I am a compulsive purchaser of lemons. It's not rational. It isn't like the corner of Brooklyn I live in is an inexplicable lemon wasteland, or that there's any world shortage of those zingy citrus fruits. Nonetheless: Every time I return from the grocery store with a fresh bag of lemons, I usually find another three or four beauties already rolling around in the fridge. It's a sad thing to watch those bright, sunny orbs wither into uselessness, and there's only so much lemonade a lady can drink. So when my lemon count has reached an untenable level, I know just what to do: make fruit curd.
Fruit curdis not a sexy sounding substance. Probably you've most often heard of the cheese variety, or of curds in the context of Little Miss Muffet's dietary habits. But don't be deceived: fruit curd is jam's more indulgent cousin. It's a luscious, tart spread that can be used on scones or dolloped in yogurt or baked into a crazy-good pie. In fact, pie was the first context I encountered curd, thanks to a pastry connoisseur friend of mine who lives in Southern California (her lemon excesses have more to do with lemon trees in the yard than weird grocery fixations). The last time I visited, weary from a long road trip, she presented her guests with a sort of inside-out lemon meringue pie: an airy, crisp meringue crust filled with just-sour-enough lemon curd. Sold.
Lemon is the primary flavor for my curd, but you could easily use grapefruit, orange, or lime too. I've heard passion fruit, mango, rhubarb, raspberry, and blueberry is also great. All you really need is fruit juice. Fresh is best, but in a pinch, whatever you've got. (If grapefruit is your citrus of choice, reduce the juice first to give it a tangier bite, or leave it as is for something sweeter and milder.)

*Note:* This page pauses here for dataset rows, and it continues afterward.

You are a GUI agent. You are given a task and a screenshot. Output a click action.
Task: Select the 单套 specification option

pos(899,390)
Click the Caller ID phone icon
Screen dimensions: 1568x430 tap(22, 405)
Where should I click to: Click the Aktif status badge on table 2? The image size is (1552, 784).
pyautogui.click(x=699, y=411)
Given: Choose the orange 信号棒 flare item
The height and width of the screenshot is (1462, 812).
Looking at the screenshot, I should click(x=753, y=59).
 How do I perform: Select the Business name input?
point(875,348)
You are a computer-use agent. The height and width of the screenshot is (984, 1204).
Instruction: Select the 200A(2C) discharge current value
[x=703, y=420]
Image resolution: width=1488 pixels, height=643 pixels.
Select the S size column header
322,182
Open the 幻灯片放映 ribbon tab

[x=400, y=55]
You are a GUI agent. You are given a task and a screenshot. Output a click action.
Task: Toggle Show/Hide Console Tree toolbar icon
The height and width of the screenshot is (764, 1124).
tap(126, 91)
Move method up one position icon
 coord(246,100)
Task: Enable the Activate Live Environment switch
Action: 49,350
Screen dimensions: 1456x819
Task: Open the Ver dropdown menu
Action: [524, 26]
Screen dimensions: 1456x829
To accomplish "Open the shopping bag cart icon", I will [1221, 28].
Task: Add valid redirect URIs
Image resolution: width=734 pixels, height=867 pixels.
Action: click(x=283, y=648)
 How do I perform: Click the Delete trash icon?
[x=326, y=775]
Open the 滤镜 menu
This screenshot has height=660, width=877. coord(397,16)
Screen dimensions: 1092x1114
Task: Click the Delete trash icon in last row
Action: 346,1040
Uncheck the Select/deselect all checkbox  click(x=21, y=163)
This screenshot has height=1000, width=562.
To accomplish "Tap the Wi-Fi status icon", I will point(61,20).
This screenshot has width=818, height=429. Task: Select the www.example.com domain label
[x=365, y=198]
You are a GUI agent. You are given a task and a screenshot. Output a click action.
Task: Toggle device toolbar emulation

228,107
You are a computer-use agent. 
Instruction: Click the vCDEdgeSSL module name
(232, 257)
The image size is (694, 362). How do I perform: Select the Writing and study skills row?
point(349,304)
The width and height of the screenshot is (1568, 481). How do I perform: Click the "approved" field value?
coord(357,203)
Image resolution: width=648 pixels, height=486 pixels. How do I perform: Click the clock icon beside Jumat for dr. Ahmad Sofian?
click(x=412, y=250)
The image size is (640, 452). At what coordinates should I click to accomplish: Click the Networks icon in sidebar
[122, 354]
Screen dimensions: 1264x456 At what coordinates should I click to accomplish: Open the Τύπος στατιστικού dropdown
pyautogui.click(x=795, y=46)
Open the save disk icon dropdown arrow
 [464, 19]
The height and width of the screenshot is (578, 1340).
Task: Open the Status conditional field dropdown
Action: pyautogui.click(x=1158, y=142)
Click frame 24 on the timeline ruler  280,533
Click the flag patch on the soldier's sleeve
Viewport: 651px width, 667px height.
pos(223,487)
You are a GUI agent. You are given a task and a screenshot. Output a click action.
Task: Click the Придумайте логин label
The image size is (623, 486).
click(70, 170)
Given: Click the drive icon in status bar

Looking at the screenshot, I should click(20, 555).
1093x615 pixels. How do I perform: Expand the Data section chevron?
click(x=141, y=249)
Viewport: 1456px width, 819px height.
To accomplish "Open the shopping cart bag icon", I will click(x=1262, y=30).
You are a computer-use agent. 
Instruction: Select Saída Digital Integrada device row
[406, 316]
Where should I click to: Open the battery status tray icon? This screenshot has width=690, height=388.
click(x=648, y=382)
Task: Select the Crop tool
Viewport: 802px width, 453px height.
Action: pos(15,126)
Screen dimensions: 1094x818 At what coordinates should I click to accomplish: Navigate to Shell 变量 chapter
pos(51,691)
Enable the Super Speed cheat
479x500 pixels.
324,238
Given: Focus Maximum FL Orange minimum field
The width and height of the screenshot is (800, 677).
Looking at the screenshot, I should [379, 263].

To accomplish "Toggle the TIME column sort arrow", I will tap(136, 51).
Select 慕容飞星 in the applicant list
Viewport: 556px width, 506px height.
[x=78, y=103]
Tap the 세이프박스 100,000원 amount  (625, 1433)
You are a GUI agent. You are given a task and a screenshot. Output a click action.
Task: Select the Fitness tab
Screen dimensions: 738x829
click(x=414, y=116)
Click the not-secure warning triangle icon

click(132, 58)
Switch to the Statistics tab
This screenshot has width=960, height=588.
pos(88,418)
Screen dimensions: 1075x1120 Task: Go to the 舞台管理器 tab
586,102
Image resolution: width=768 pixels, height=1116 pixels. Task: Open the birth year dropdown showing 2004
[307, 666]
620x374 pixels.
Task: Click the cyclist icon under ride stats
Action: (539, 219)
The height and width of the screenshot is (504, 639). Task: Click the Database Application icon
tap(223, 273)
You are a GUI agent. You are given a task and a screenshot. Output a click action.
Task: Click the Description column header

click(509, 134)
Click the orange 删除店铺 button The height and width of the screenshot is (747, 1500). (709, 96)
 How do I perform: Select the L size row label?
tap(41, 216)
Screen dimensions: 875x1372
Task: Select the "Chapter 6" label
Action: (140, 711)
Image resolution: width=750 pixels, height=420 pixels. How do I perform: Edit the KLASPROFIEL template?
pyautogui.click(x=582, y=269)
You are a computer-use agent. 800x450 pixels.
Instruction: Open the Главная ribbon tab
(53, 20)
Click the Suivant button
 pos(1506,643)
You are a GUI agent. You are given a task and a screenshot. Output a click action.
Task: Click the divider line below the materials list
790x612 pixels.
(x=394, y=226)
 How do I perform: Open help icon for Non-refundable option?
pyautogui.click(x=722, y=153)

The real trick about curd is that you need to watch it as it congeals at a low temperature on the stove. Do not multitask (as I alas, once learned firsthand) or you will end up with lemon-sugar scrambled eggs. Many curd recipes call for the butter to be added slowly to the pot and then the whole curd strained through a sieve at the end of the process in order to catch the not-so-delicious-flecks of egg white that tend to form. I've found that if you cream all the ingredients together before you put it in the pot, you can skip the sieving process entirely. My recipe is adapted from David Lebovitz' Meyer Lemon Curd and Lemon Tart, though I've learned to adapt the sugar levels to the sweetness of the juice and the tartness preference of whoever you're serving the curd to.
Fruit Curd, Y'heard?
Photo by Jacqui Hurst via Getty Images
One cup fruit juice or puree (fresh is ideal, but we don't really live in an ideal world)
⅔ cup sugar (⅓ cup less if you prefer things very tart or if the juice is mild, ⅓ more if you like it sweet)
4 whole eggs and 4 egg yolks
12 tablespoons butter
How to Make It
Cream together the butter, sugar, eggs, and juice with a hand or stand mixer. It'll look a little separated at this point, but that's OK.
Transfer the mixture into a small to medium saucepot over low heat.
Let the mixture warm slowly over low heat, and stir it frequently. For me, the curd usually comes together in about 7 to 10 minutes, but your cooking vessels and stovetop may vary slightly. The curd is done when it's thickened to the point that it coats the back of a spoon.
Transfer the curd to a jar or bowl, stirring occasionally to allow steam to escape. If flecks of egg white appear, strain through a fine mesh strainer to remove them.
Let cool in the refrigerator for at least an hour. The curd will thicken further as it cools.
Enjoy on toast, scones, over ice cream, or just by the spoonful. Curd!